= WHAT NEEDS TO BE DONE =
Name each book of the Bible cited in the passage on love and the law below, using the abbreviation the passage gives and listing each book once.

= TEXT BLOCK =
╔══

2. Love is real righteousness, love to God and to one's neighbour. "Thou shalt love the Lord thy God with all thy heart, and with all thy soul, and with all thy mind. This is the first and great commandment. And the second is like unto it: Thou shalt love thy neighbour as thyself. On these two commandments hang all the law and the prophets," Matt. xxii. 37-40. The law, which is the rule of righteousness, hangs its whole weight upon love; therefore love fulfils all righteousness. "Love is the fulfilling of the law.”

3. Love is goodness. "Charity thinketh no evil;" and, "Love worketh no ill to his neighbour; therefore love is the fulfilling of the law," Rom. xiii. 10. Again, "Owe no man any thing, but to love one another, for he that loveth another hath fulfilled the law," Rom. xiii. 8. 10. Love therefore is real holiness, righteousness, and good

ness.

2. The penal part of the law has three branches also. "The commandment is a lamp, and the law is light," Prov. vi. 23; and as such it discovers sin, and makes manifest the filth and pollution of the soul. "For by the law is the knowledge of sin," Rom. iii. 20. The law, as a lamp, discovers it, makes it abound and shew itself in its true colours. Sin by the commandment becomes exceeding sinful, Rom. vii. 13.

╚══

[Entries on where items appear]
╔══

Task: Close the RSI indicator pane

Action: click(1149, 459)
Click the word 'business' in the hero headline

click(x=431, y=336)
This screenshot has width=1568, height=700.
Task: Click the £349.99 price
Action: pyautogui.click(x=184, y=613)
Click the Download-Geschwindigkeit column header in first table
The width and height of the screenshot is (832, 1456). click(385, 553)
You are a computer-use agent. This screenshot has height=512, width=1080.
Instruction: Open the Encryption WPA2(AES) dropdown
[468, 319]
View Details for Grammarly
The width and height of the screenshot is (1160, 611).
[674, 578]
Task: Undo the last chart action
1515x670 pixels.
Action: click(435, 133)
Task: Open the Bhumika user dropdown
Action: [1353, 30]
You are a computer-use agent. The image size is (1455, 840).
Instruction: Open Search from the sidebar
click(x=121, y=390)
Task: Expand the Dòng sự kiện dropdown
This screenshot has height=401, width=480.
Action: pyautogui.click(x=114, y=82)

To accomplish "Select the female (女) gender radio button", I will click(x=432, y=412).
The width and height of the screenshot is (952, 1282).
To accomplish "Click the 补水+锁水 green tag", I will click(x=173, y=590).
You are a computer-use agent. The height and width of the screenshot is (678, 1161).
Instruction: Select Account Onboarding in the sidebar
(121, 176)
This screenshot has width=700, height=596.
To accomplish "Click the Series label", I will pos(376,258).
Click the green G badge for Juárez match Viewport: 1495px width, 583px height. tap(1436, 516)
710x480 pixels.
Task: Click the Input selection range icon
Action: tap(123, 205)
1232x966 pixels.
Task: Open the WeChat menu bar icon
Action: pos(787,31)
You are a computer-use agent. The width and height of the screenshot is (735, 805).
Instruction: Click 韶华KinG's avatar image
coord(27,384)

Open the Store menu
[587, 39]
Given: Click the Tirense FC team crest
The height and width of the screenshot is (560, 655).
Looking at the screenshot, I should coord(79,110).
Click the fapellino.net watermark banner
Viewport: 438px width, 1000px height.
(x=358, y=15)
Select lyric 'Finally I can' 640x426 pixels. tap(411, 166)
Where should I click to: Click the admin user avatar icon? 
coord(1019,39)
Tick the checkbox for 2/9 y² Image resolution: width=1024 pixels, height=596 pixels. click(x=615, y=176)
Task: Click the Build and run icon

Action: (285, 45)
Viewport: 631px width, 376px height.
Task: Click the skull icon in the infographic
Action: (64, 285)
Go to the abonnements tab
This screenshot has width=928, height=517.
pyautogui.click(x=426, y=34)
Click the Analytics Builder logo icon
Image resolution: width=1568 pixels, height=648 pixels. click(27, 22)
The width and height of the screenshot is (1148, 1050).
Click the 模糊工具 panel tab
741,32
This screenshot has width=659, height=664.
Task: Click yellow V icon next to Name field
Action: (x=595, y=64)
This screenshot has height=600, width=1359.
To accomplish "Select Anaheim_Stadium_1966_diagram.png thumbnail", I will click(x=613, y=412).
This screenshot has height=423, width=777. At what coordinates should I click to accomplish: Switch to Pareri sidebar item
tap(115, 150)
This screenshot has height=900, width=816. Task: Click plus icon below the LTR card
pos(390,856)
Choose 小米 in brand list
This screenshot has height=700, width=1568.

╚══

= COMPLETED EXERCISE =
Matt., Rom., Prov.